Golf, baseball and track-and-field all begin practice on March 1 with play beginning on March 15. The season must conclude by April 30.
Highlands, BREC and Summit Charter School field a football team, which will play a truncated seven-game schedule between Feb. 26 and April 9.
While it might not be what senior student-athletes want ultimately, a little bit is better than nothing. They just want the chance to compete.
Highlands new volleyball coach Desiray Schmitt has seen her debut season moved back a month and now has to wait another four months before she can take the court with her team. Right now, the new coach plans to work out with her team until their season is set to begin.

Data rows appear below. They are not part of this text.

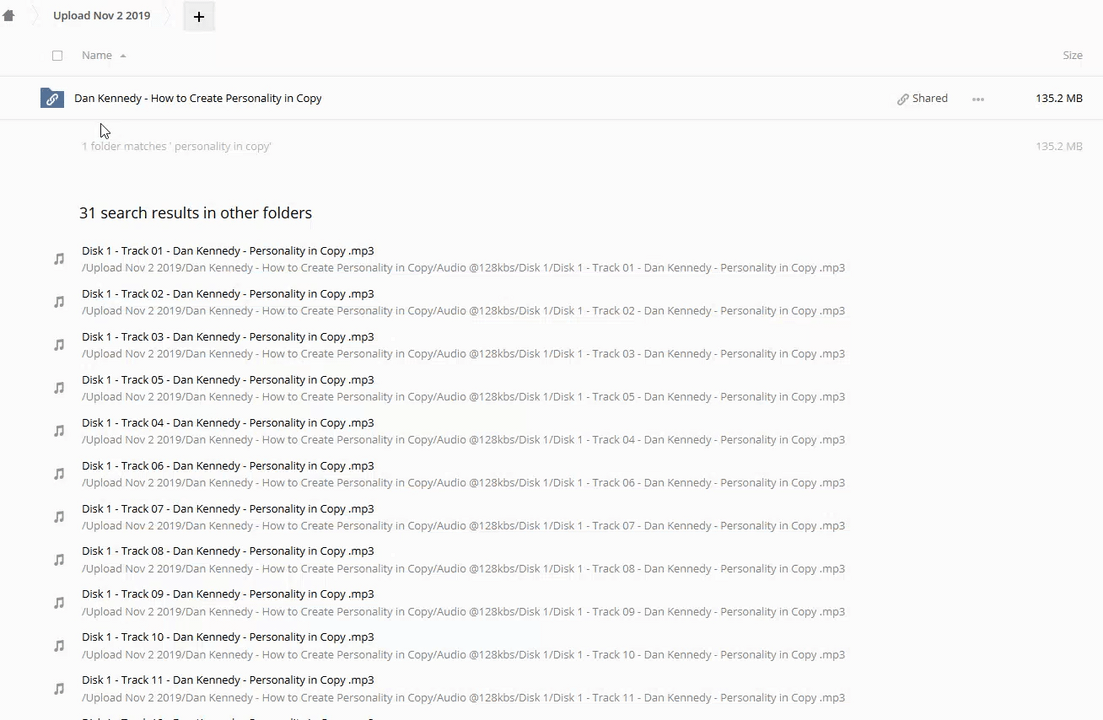Screen dimensions: 1103x720
Task: Click Disk 1 - Track 10 mp3 result
Action: click(x=228, y=637)
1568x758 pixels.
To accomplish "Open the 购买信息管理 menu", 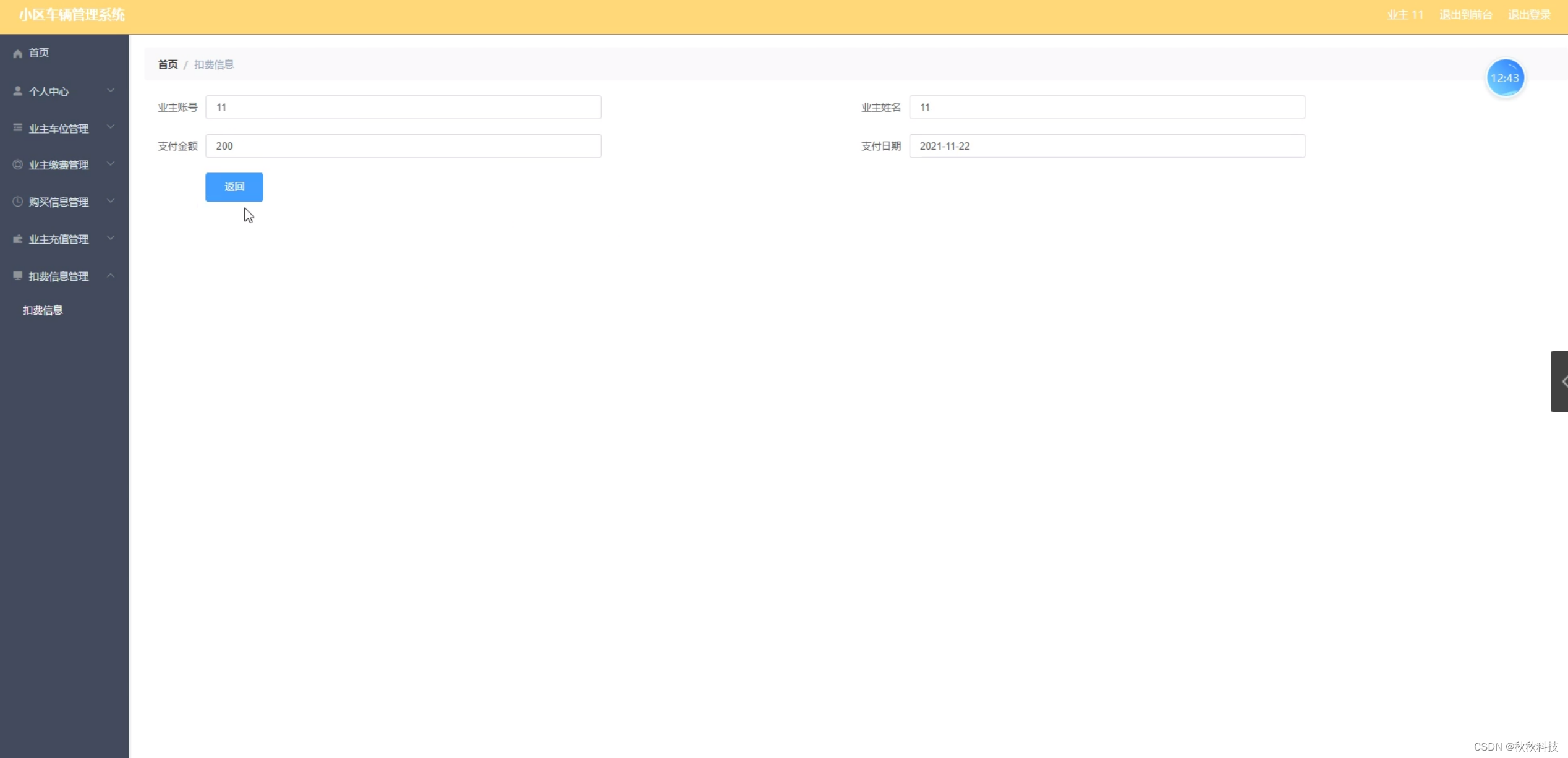I will click(x=59, y=202).
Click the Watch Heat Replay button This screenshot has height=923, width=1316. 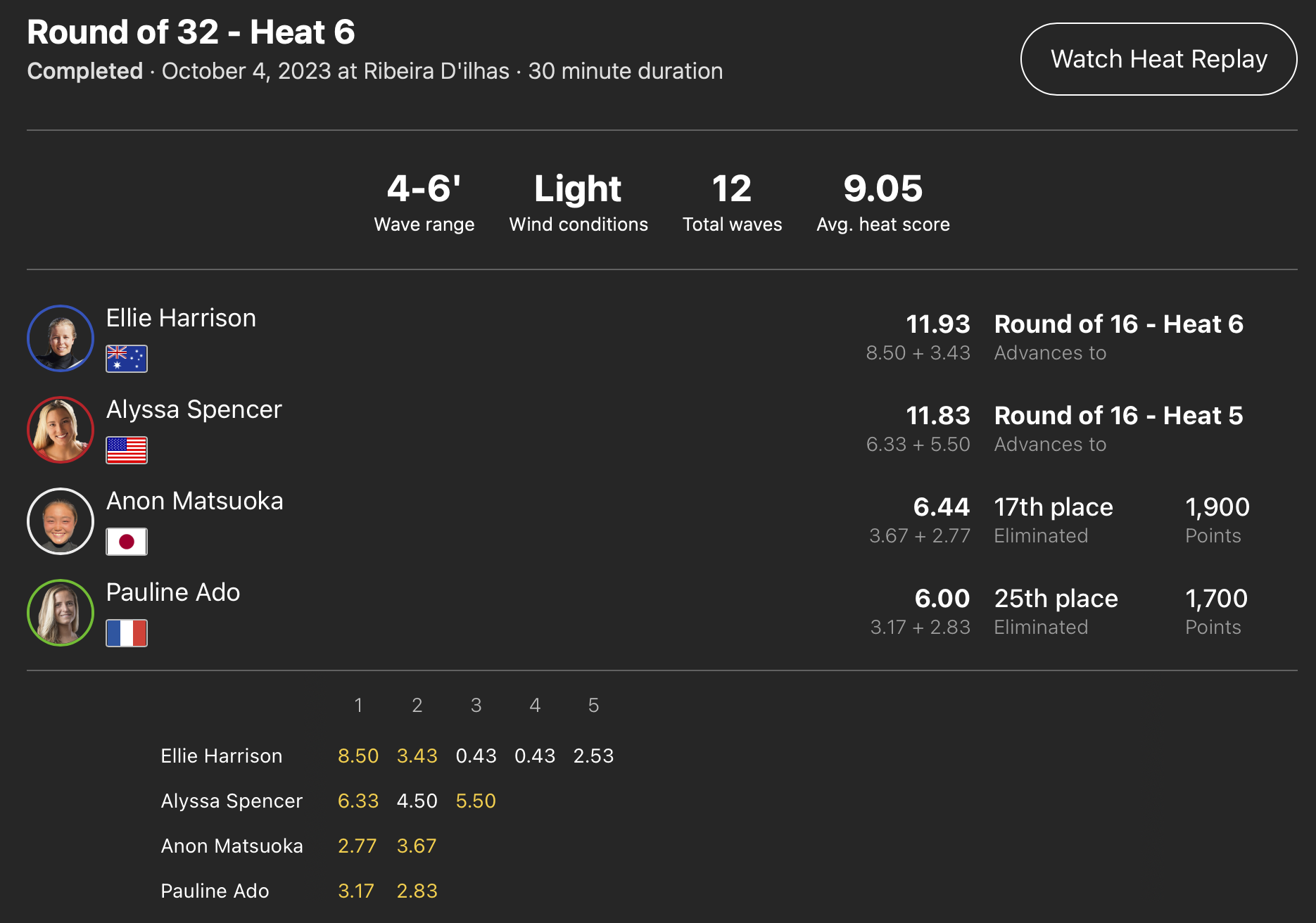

“We don’t know how it will affect us, a lot still needs to be figured out from what I understand,” Schmitt said. “I plan on still working with the girls but don’t know what days we’ll be in the gym yet.”
Summit Charter School Director Kurt Pusch said while his new high school is not yet a NCHSAA member school, his student-athletes are participating in workouts as staff working to prepare for the 2020-21 sports year.
“As a new high school program, Summit Charter School is not yet a NCHSAA-member school,” he said in a statement on Aug. 13. “However, we do follow NCHSAA guidelines for reopening sports at Summit. We are currently working to update our sports calendar for the year to reflect NCHSAA’s amended sports calendar for 2020-21 released on August 12.”